New Zealand privacy activists have raised concerns over a new law that imposes a fine of up to NZ$5,000 (more than $3,200) for travelers—citizens and foreigners alike—who decline to unlock their digital devices when entering the country. The Southern Pacific nation is believed to be the first in the world to impose such a law.
According to the Customs and Excise Act of 2018, which took effect on October 1, travelers must comply if officials believe there is a “reasonable cause.” The law does not spell out exactly what that means, nor does it provide a means for individuals to challenge this assessment.
NZ authorities are only to search data locally held on the device and not in cloud storage.
As NZ Customs explains on its website:
Items such as mobile phones, iPads, Android tablets, hard drives, laptops, and digital cameras may be examined. An officer can ask for your password or ask you to enter it. We do not keep your password or alter your personal data.
Before an officer can search an e-device they must be able to point to facts or circumstances that provide a basis for suspecting that the person in possession of the device is involved in criminal offending.

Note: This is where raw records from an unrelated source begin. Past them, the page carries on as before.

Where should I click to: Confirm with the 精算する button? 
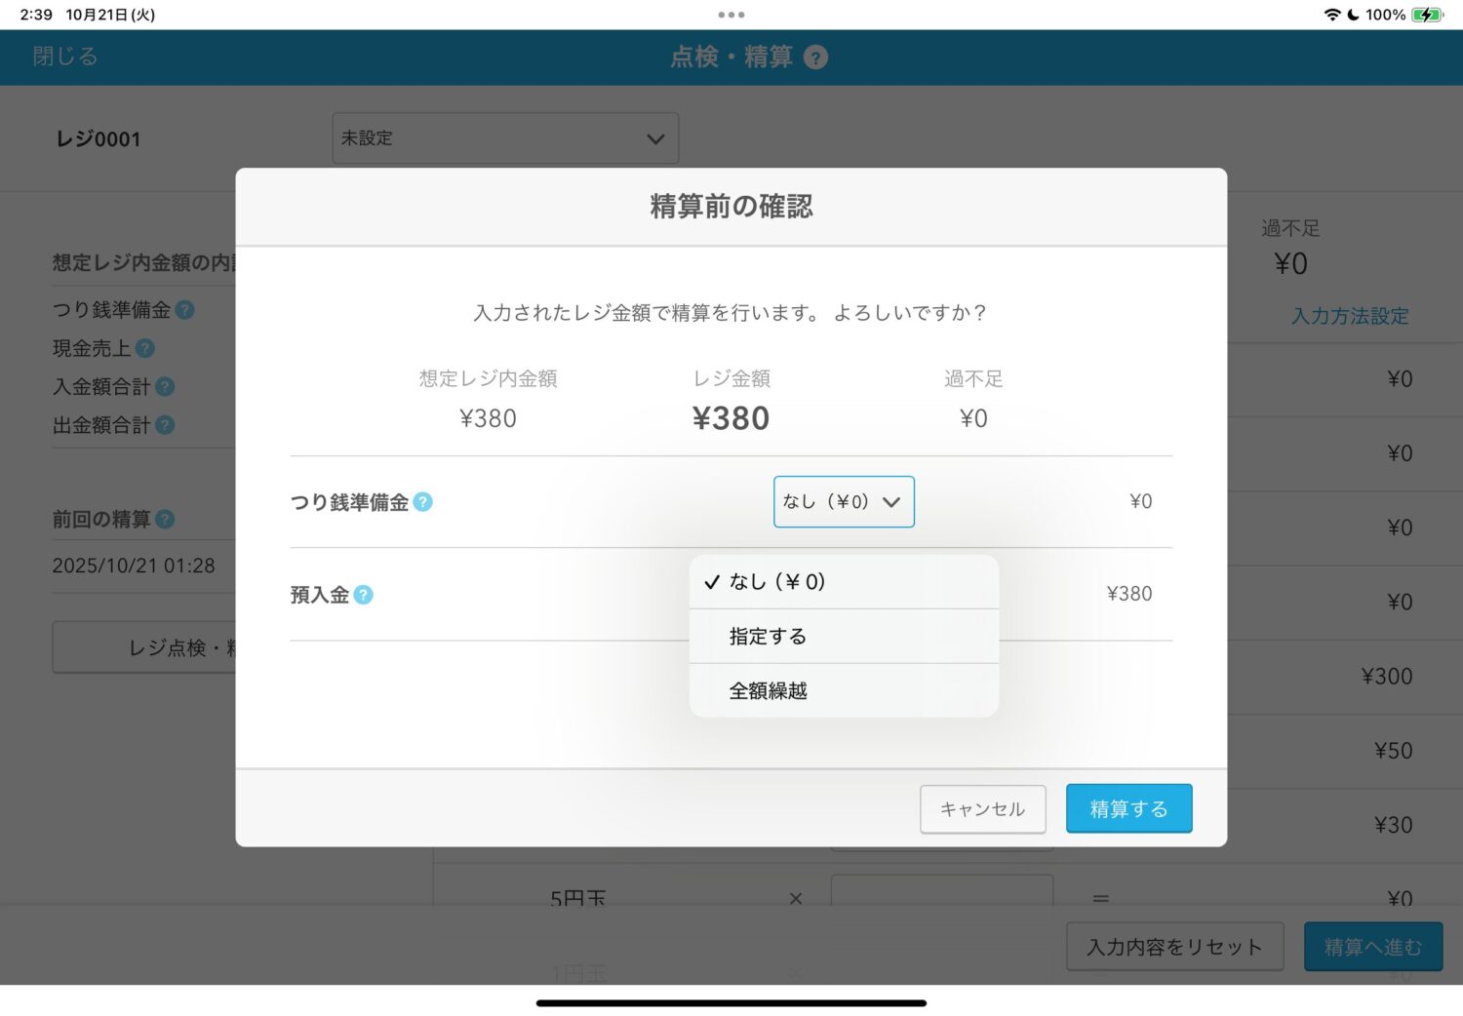point(1128,809)
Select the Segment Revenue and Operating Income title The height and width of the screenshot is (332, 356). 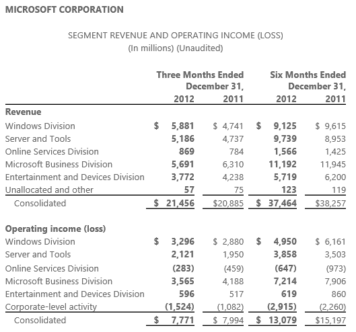coord(176,36)
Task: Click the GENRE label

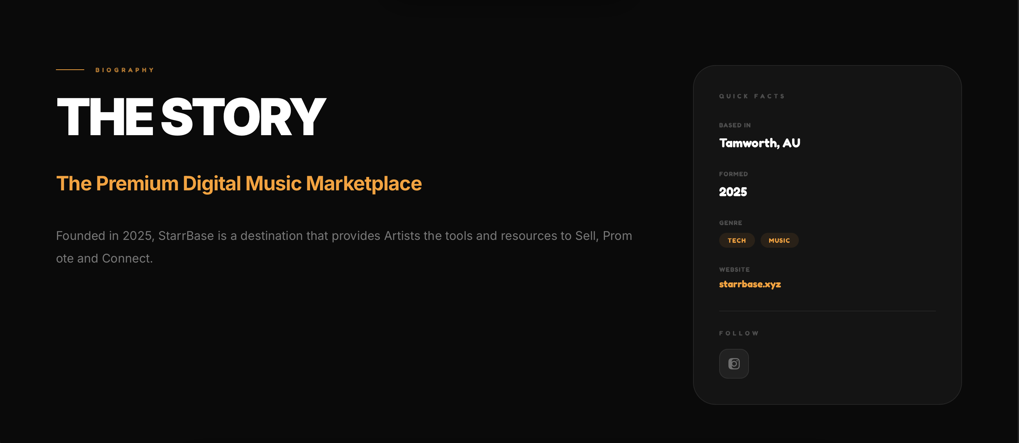Action: pos(730,223)
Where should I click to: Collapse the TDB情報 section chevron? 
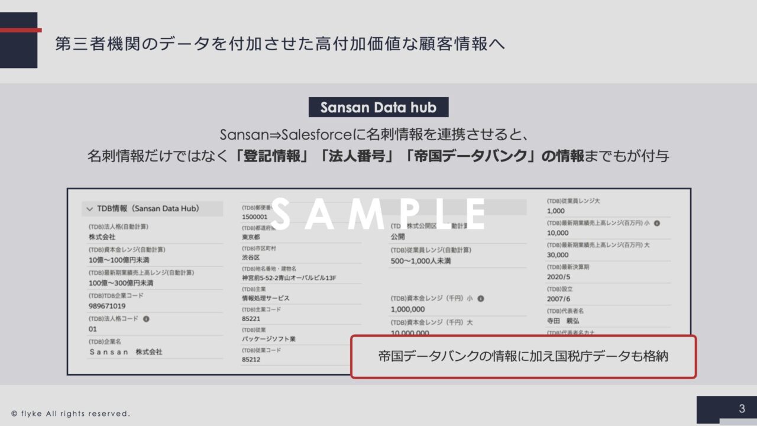click(x=90, y=209)
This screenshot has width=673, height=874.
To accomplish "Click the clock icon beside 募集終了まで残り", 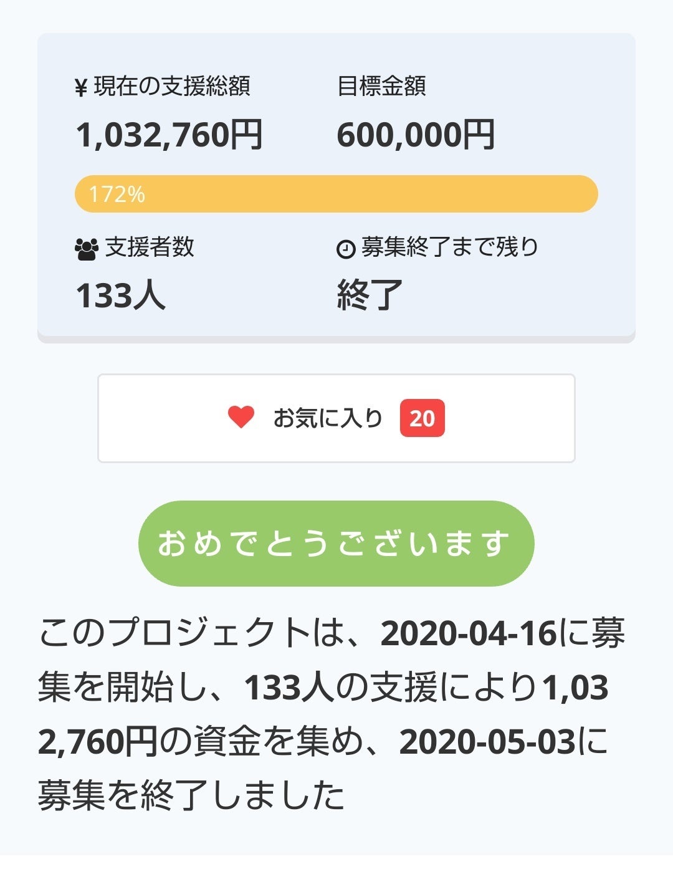I will tap(345, 249).
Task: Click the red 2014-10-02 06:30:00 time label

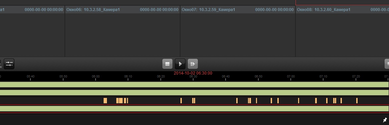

To make a more invasive search (detain and forensically examine a device) the threshold is reasonable cause to believe—which is a higher threshold. An officer must have a reasonable belief the device contains evidence of criminal offending.
If we need to detain your device for further examination, an officer will explain this process to you.
“Any criminal who fails to do this would surely pay $5k fine rather than reveal evidence relating to crimes that might involve jail time,” the group concluded. “Rather it seems it’s going to catch normal law-abiding people who are obliged to give up their personal information or lose their smartphone. It’s also going to catch people travelling with their partner’s phone who can’t unlock it, it’s going to catch people with a laptop used by multiple people who can’t unlock the files belonging to the other users. It’s going to mean that Customs officers can take and snoop through any device they wish to.”
Like in the United States, New Zealand says digital searches at the border are exceedingly rare: of the more than 13 million passengers arriving in the country each year, only hundreds of devices were searched.
New Zealand Customs did not immediately respond to Ars’ request for comment.